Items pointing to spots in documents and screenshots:

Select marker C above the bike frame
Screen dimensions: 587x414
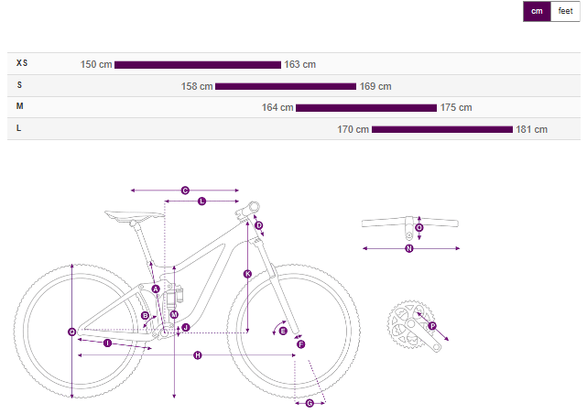(x=185, y=191)
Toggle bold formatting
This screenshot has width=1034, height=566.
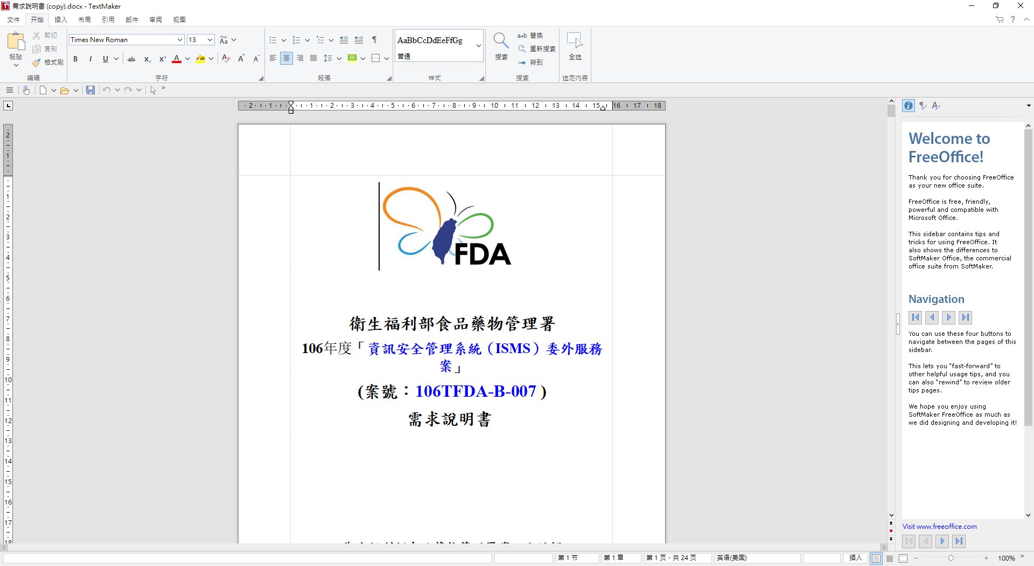[x=75, y=59]
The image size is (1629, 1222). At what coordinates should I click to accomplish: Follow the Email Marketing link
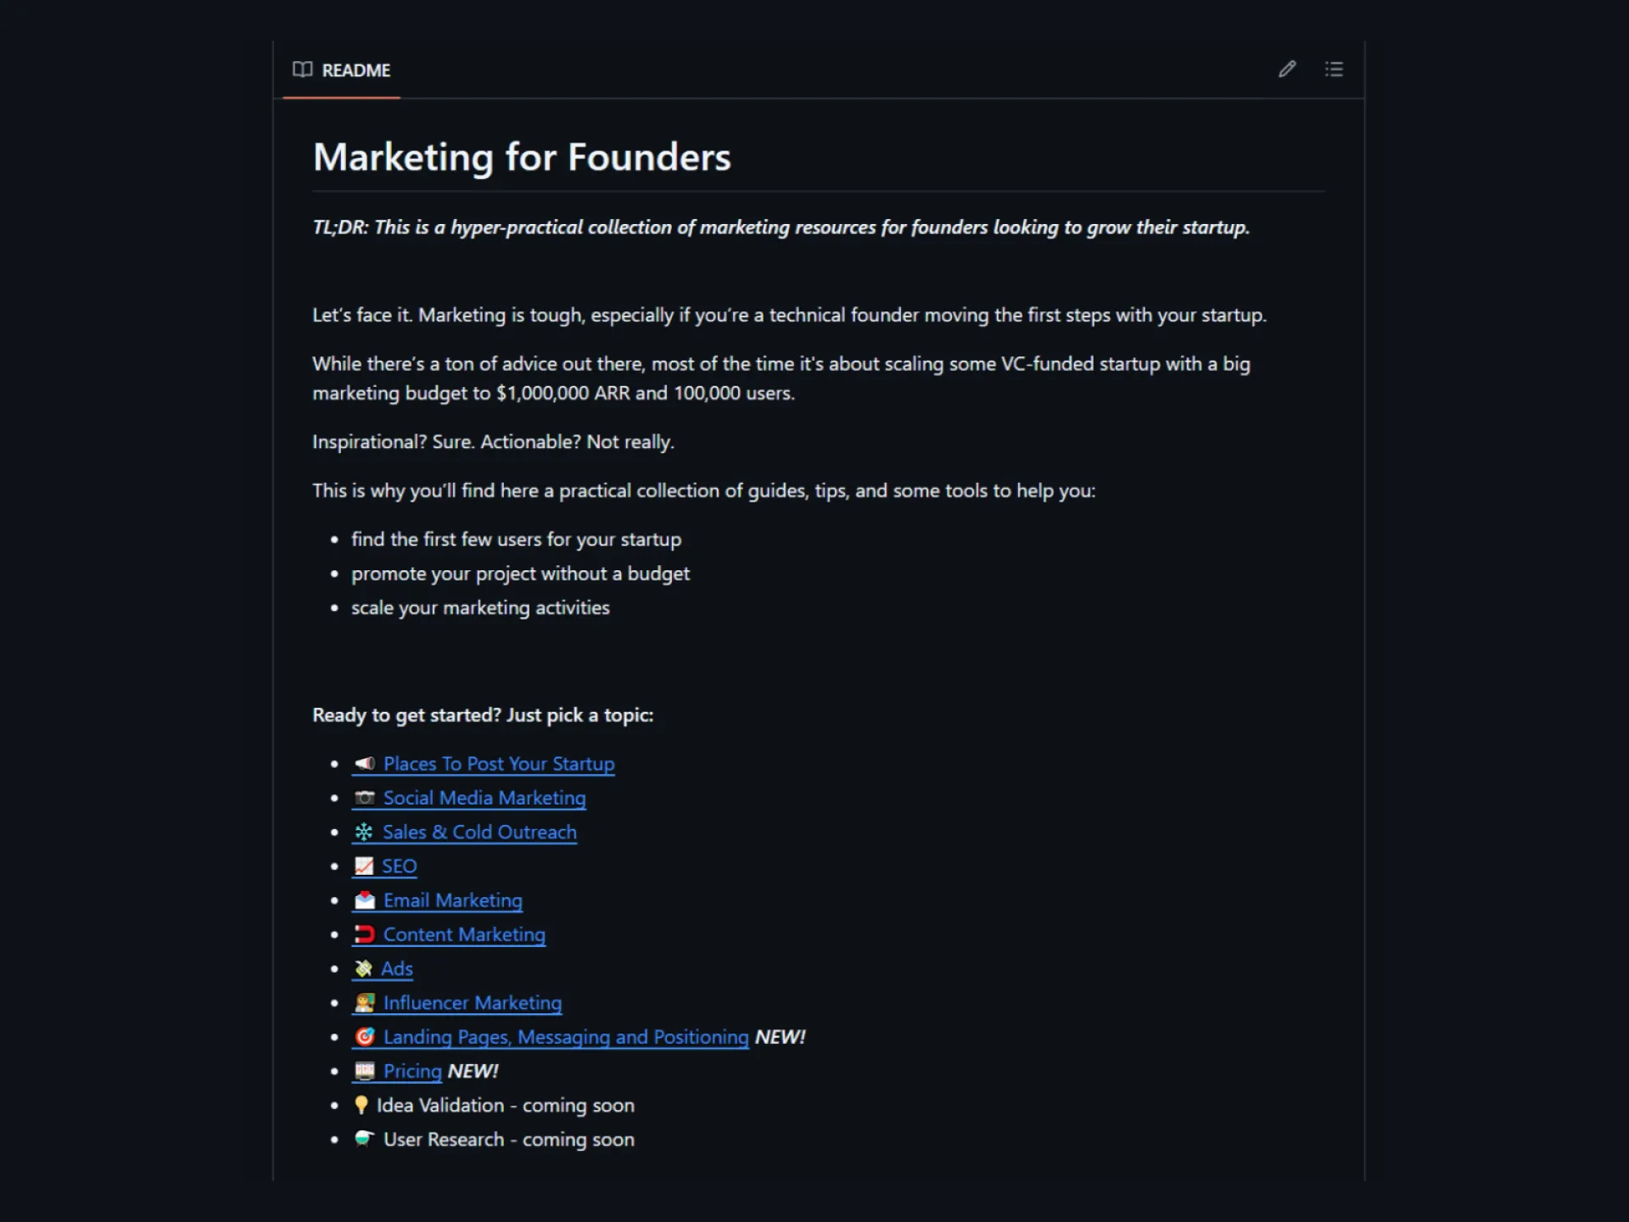click(x=453, y=900)
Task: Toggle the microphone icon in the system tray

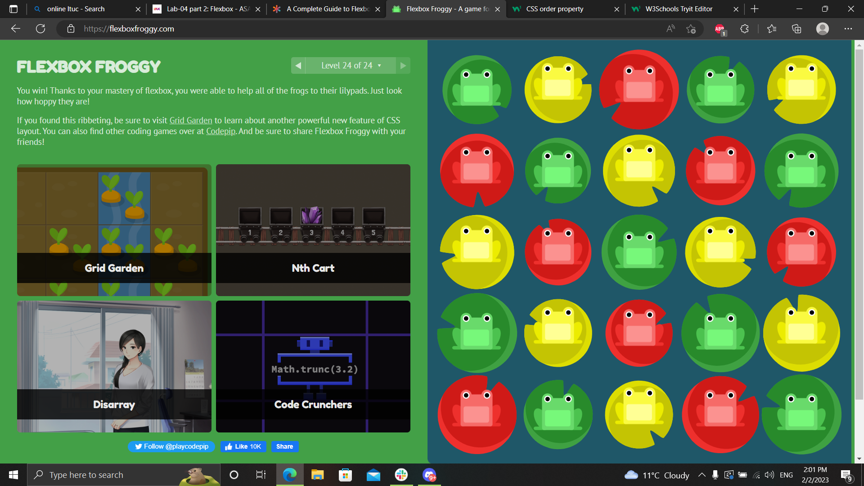Action: pos(716,475)
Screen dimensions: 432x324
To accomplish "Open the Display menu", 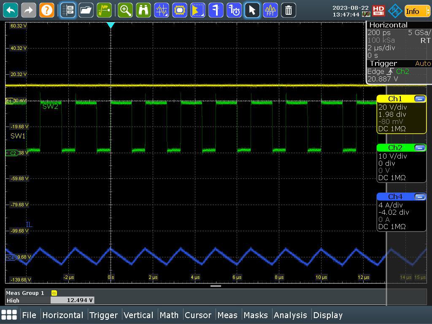I will point(328,315).
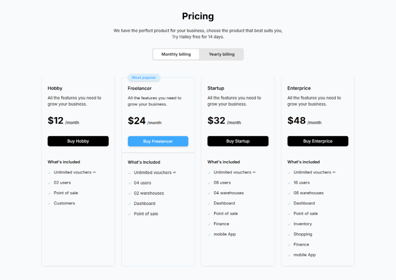Click the Buy Hobby button

pyautogui.click(x=78, y=141)
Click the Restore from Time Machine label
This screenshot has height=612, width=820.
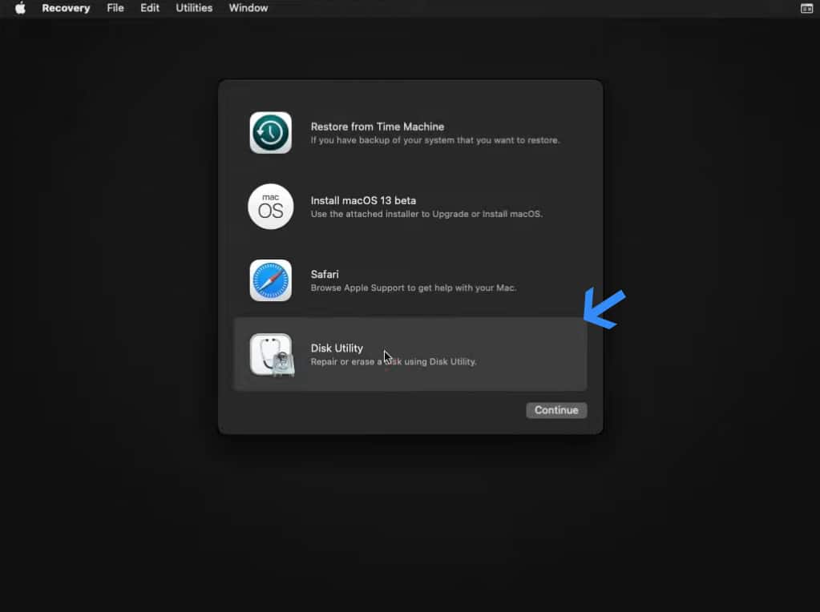click(x=377, y=127)
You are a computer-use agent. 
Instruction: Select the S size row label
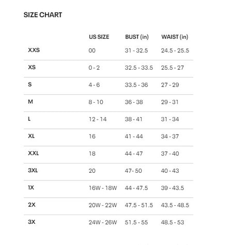[30, 84]
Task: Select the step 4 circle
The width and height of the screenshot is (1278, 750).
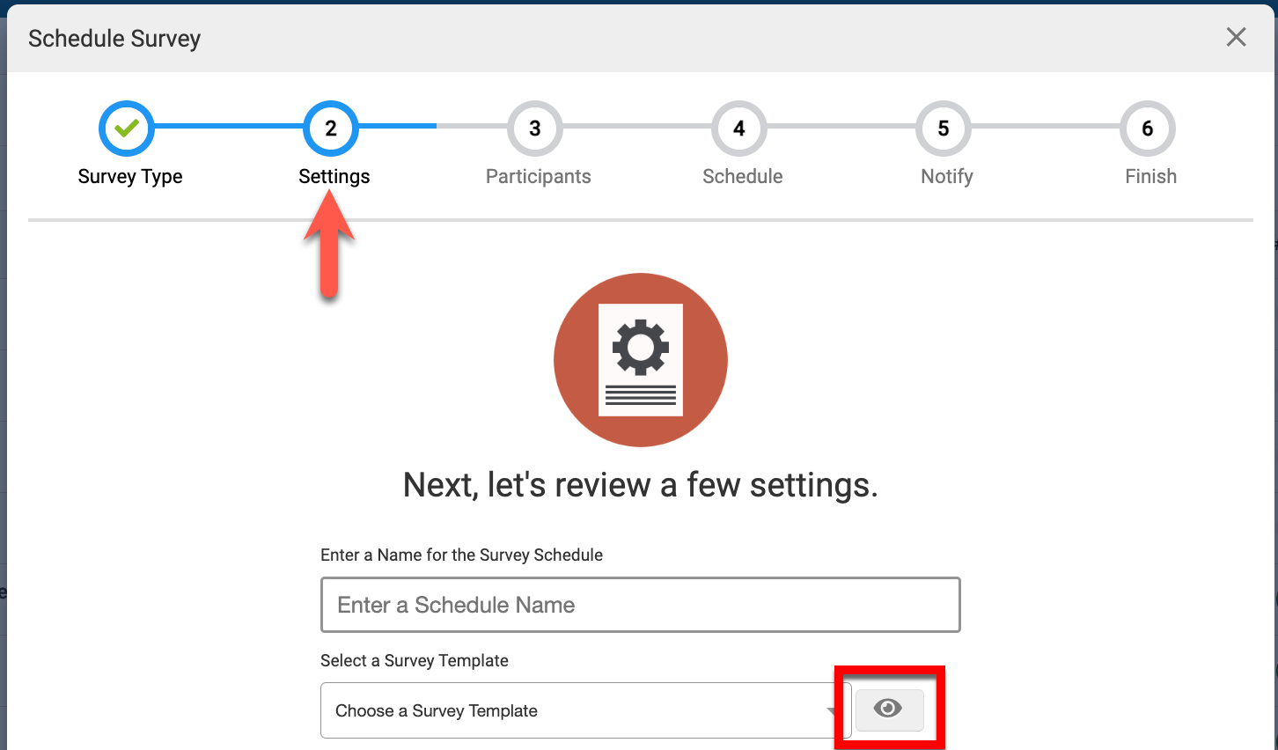Action: [x=739, y=129]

# Required work
Please rewrite the items as a Markdown table with the columns "Row" and "Line", one numbered row per line and blank lines left out. Start at the first line of the items, stop after the line that contains "click(x=453, y=900)", and leave the pictures out.

# Correct result
| Row | Line |
|---|---|
| 1 | Select marker C above the bike frame |
| 2 | Screen dimensions: 587x414 |
| 3 | (x=185, y=191) |
| 4 | Toggle bold formatting |
| 5 | This screenshot has width=1034, height=566. |
| 6 | [x=75, y=59] |
| 7 | The image size is (1629, 1222). At what coordinates should I click to accomplish: Follow the Email Marketing link |
| 8 | click(x=453, y=900) |